Our results corroborate the established notion that skin thickening is a frequently observed imaging characteristic in IGM, evident in more than 90% of cases (27, 34). Conversely, the involvement of the nipple and nipple-areolar complex is infrequent (4, 10), and sinus tracts extending to the skin surface may become apparent in cases of delayed diagnosis or a history of prior intervention (4, 20, 22, 32).

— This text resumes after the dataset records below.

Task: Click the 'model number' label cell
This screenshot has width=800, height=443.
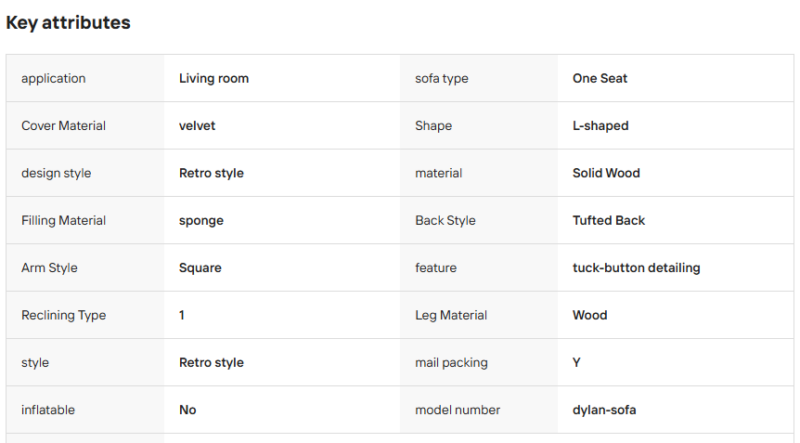Action: coord(479,410)
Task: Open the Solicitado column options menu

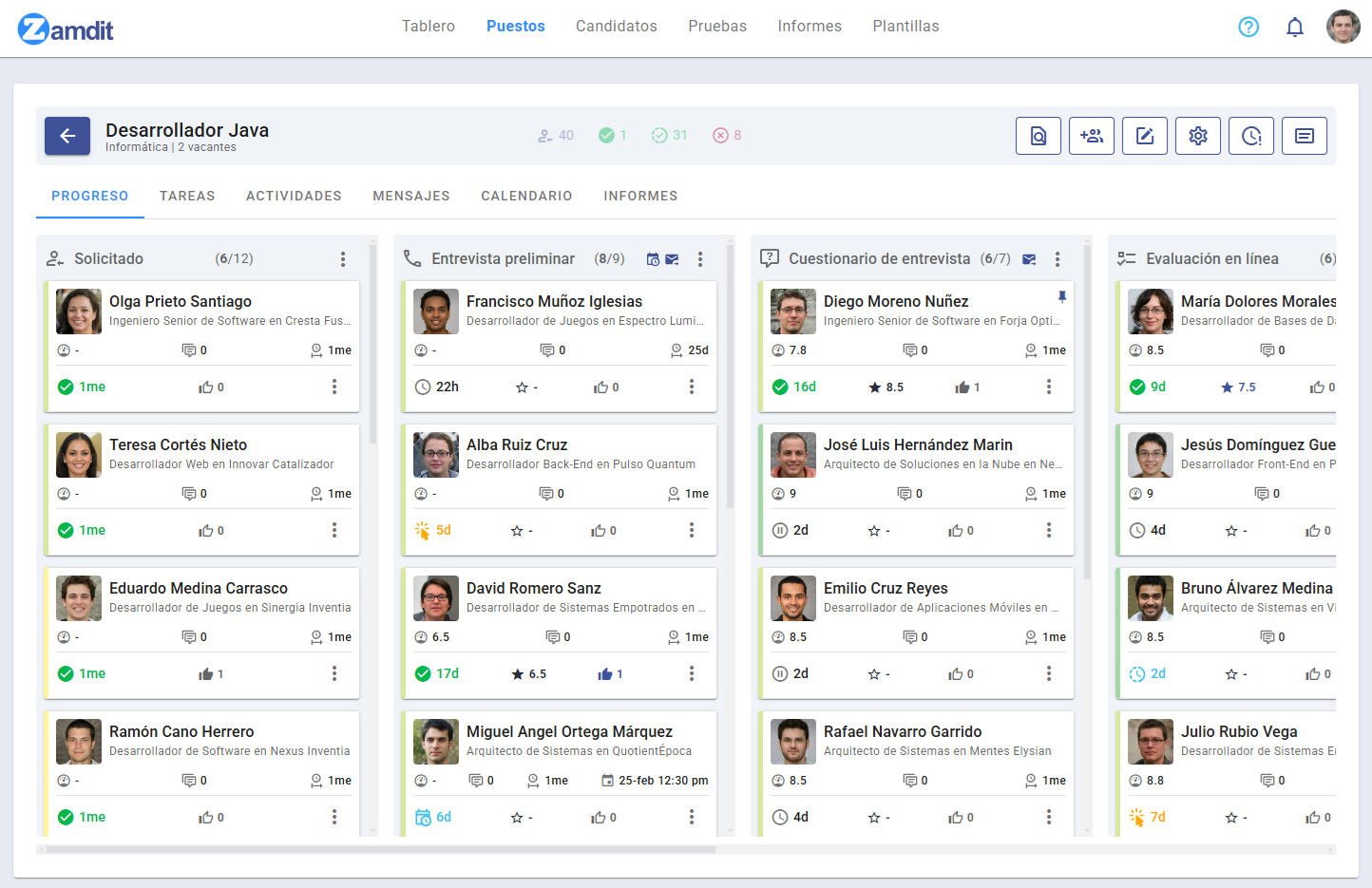Action: pos(343,259)
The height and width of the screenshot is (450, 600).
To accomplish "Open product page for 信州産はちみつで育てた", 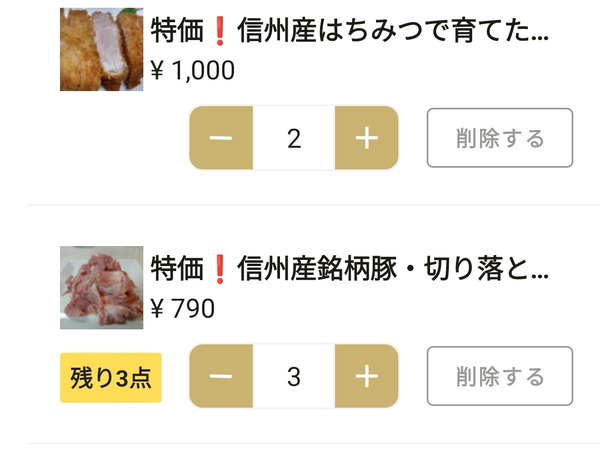I will [x=349, y=31].
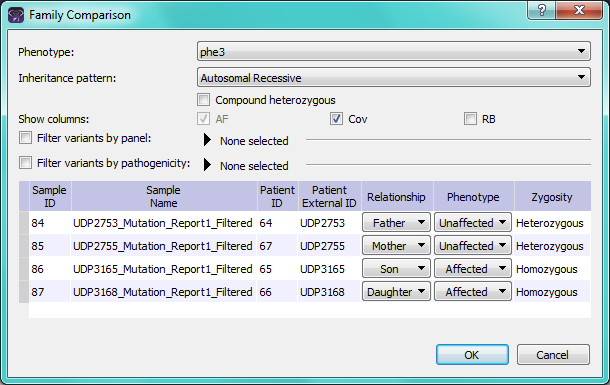Click the help question mark button
This screenshot has width=610, height=385.
(542, 9)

A collection of imaging features plays a role in the differential diagnosis of IGM, such as an indistinct mass with the long axis of the lesion parallel to the chest wall and multifocal abscess cavities on US. Infective mastitis, on the other hand, exhibits characteristics like diffuse or focal skin thickening, inhomogeneous breast tissue with or without an irregular hypoechoic mass, and fluid collection on US. Malignancy is distinguished by skin thickening and breast edema with dilated lymphatics on US, along with extensive NME featuring areas of a clustered ring-like pattern or contiguous irregular breast masses with rapid enhancement on MRI (2, 11, 35). Our imaging findings underscore the capability of US to propose an IGM diagnosis in a suitable clinical context (6), while MRI can aid in the differential diagnosis and evaluation of disease extent in patients with inconclusive conventional findings (4, 8). Nevertheless, a definitive histopathological diagnosis is deemed indispensable for IGM before any surgical procedures are considered (3, 5).

Indeed, MRI or DC-MRI was also considered not discriminatory in differentiating IGM from inflammatory carcinoma because of overlapping signs of inflammation and intense early enhancement (3). However, MRI-enhanced imaging has higher accuracy in assessing the extent of lesions compared with US imaging alone or combined with mammography (31).

Hence, MRI is a supplementary instrument that enhances the visibility of lesions not adequately visualized by conventional imaging modalities because of parenchymal edema. It aids in ruling out a diagnosis of inflammatory breast cancer (3, 5, 24) and functions as a subsequent imaging tool for diseases that are diffuse, aggressive, and non-responsive (4, 5, 8, 20, 31).

Study Limitations

The comprehensive presentation of breast US imaging and DC-MRI findings in the largest patient series for IGM in the literature seems to be the major study strength. However, our study has certain limitations. First, the potential lack of generalizability is an important limitation due to the relatively small sample size. Second, lack of data on other inflammatory breast pathologies considered in the differential diagnosis of IGM as well as more comprehensive data on socioeconomic characteristics and breastfeeding history and their relation to US-MRI findings seem to be another limitation that would otherwise extend the knowledge achieved in the current study.

Conclusion

In our series of IGM, both breast US imaging and DC-MRI commonly revealed non-mass lesions with irregular shapes, accompanied by edema, reactive lymph nodes, and skin thickening in the majority of patients. Noteworthy US-specific findings included a hypoheterogeneous echo pattern, tubular extension and connecting tracts, cystic components, floating debris, and ductal ectasia. On the other hand, DC-MRI-specific findings predominantly featured localized collective abscesses or microabscesses, minimal BPEs, and NMEs with heterogeneous or clustered internal patterns and a regional distribution in most lesions. Our findings underscore the diagnostic significance of US in an appropriate clinical context, particularly when complemented by MRI for aiding differential diagnosis. However, it is essential to emphasize that histopathology remains the cornerstone for the definitive diagnosis and appropriate management of IGM.